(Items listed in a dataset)
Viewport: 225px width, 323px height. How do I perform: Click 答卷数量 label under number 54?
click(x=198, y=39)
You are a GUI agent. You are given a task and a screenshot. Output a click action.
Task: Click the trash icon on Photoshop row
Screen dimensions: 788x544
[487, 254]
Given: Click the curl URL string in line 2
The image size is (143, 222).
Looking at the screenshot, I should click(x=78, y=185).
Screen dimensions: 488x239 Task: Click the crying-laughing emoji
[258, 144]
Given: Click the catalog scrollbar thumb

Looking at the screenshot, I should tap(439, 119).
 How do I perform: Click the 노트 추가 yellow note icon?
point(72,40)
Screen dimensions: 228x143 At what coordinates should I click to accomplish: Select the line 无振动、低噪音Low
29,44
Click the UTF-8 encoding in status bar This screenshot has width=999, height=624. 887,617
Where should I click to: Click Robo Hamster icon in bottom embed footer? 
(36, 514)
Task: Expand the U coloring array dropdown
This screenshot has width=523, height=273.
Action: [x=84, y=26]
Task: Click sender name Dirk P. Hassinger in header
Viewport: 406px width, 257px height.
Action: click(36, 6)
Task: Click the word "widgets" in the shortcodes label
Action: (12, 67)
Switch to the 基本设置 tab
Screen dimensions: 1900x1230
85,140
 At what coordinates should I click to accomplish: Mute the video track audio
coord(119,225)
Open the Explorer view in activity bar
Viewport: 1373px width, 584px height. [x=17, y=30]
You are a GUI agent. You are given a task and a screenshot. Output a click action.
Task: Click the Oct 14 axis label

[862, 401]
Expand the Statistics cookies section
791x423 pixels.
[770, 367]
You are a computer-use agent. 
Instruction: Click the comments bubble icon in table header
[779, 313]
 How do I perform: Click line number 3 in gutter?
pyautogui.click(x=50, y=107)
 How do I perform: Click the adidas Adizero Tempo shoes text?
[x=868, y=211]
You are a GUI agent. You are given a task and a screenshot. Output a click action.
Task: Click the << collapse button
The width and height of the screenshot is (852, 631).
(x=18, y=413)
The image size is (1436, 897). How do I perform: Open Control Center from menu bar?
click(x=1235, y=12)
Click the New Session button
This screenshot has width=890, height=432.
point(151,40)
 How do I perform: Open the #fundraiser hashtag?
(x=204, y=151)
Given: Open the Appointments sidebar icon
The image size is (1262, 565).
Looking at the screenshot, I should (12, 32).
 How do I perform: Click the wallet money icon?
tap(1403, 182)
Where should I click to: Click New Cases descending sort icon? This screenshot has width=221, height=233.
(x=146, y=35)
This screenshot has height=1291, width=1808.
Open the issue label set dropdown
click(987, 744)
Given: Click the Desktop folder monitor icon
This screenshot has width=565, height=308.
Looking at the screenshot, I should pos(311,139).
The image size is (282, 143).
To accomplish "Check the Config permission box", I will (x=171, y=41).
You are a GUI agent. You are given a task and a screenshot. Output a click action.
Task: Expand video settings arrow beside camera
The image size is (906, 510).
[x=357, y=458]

→ **WHAT TO DO**
Copy the items word for word, from the line that contains "Given: Click the Desktop folder monitor icon" through the line that contains "will (x=171, y=41).".

→ **FULL SOLUTION**
Given: Click the Desktop folder monitor icon
This screenshot has width=565, height=308.
Looking at the screenshot, I should pos(311,139).
The image size is (282, 143).
To accomplish "Check the Config permission box", I will (x=171, y=41).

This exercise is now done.